Hannah found the job through inclusive networks such as We and AI, an AI literacy for social inclusion initiative, Women in AI and Black Women in AI who raise awareness about the wider implications of bias. Hannah found there was a lot she could learn from the humanities about how governments, regulators and people deal with AI. She saw the need to reflect the vast richness of humanity in AI and to include information from as many different cultural and human perspectives as possible. “We cannot just rely on the developers to build something that is ethical and of benefit to all of humanity,” she says. “Developers are experts in their field, but we need to include way more people in the process and to build a more AI-literate society which understands the risks and limitations of AI as well as its possibilities.”
PhD
For her PhD in Computation, Cognition and Language Hannah realised she needed to go into something that would be sustainable over the next few years, given how fast AI is changing, and that she is passionate about.

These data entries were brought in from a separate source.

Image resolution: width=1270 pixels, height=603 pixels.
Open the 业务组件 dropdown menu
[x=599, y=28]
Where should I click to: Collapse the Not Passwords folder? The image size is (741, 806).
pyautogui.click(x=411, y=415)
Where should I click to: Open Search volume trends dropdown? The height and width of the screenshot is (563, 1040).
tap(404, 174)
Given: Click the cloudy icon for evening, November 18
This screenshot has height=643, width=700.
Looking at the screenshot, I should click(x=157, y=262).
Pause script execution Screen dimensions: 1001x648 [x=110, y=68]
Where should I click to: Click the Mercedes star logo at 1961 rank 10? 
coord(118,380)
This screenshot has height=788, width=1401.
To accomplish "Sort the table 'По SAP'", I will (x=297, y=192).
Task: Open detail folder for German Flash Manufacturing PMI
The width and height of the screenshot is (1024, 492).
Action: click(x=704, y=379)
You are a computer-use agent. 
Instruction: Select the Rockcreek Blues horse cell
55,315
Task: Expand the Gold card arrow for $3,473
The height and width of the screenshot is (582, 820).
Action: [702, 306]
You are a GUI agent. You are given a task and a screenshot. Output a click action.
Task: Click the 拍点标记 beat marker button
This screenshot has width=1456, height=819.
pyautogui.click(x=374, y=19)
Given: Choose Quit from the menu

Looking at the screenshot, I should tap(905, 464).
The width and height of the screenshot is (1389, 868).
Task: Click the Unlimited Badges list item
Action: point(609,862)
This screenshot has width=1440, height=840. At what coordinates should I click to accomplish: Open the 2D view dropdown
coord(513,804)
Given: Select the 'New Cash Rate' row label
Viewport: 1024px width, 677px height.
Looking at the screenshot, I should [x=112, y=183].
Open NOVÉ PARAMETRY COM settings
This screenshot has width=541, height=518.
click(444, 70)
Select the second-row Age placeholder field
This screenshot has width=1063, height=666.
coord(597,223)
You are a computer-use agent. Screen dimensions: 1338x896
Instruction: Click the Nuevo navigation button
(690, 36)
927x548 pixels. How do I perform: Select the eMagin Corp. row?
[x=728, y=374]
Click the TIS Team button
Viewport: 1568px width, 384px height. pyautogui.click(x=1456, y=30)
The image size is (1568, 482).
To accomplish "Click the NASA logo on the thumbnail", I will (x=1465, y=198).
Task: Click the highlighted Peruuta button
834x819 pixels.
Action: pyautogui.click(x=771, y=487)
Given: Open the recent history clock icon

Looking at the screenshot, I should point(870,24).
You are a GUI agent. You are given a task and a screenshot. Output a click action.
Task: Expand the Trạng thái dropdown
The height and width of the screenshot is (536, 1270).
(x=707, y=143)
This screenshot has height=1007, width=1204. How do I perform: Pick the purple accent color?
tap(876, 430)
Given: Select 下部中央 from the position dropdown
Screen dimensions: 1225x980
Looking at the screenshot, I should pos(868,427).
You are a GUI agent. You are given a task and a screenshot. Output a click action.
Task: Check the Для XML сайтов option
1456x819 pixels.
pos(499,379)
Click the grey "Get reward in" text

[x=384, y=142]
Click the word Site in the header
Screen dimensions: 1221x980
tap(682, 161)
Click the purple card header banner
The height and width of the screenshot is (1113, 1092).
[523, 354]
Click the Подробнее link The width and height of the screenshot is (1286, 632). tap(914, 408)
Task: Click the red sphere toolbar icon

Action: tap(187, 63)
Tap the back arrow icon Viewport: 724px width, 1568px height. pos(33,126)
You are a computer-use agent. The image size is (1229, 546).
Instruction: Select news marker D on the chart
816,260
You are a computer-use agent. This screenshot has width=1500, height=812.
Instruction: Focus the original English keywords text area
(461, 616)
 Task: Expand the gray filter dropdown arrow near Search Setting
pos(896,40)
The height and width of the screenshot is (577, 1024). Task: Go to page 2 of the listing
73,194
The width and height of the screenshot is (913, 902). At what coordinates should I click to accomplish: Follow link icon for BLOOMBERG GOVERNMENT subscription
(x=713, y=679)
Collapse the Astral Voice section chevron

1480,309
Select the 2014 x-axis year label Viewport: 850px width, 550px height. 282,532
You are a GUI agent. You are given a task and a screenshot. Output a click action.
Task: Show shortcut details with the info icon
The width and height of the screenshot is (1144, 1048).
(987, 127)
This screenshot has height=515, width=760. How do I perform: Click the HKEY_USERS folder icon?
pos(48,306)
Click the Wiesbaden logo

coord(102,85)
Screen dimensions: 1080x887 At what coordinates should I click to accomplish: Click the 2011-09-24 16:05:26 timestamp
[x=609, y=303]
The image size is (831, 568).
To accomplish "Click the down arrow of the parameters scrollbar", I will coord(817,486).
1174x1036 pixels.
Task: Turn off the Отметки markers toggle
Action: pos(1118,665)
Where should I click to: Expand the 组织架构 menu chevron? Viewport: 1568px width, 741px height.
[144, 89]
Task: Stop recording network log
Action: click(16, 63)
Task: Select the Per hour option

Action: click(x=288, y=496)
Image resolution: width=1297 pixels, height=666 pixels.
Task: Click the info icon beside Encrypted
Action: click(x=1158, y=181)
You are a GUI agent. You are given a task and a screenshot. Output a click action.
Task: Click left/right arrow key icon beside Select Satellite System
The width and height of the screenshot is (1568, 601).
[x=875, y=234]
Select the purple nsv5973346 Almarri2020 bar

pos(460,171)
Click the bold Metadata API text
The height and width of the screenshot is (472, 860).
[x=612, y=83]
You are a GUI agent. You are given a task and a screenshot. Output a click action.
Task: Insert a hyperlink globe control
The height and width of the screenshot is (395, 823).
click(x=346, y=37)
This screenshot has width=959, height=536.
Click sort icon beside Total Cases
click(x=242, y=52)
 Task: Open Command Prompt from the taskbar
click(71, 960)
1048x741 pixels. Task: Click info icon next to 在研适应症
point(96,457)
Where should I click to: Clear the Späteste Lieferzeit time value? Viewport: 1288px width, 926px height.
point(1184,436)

She says it was ‘mindblowing’ when she realised the language deficits of the ChatGPT model and how that restricts the amount and quality of information that is available to those not speaking European languages. It also limits the research that is flagged and increases inequality between different regions, making it harder for those from the Global South to keep up with technology advances.
Hannah knows this first hand as she does workshops on AI and AI bias with students in Ethiopia, where war has interrupted knowledge creation. In that she is following in the footsteps of her mother, who led workshops at universities in Ethiopia with next generation artists.
She says her workshops are very much a two-way teaching process as she learns from the students’ different perspectives. “Every time I give talks they are so engaged and want to learn so much. They are eager to apply that to solve the problems that they see,” she says, citing medical problems as an example. “There’s a real sense of purpose. They want to learn about tools they can build and apply in their everyday lives because no-one else is building them for them,” says Hannah. “So many countries and cultures are ignored by AI.”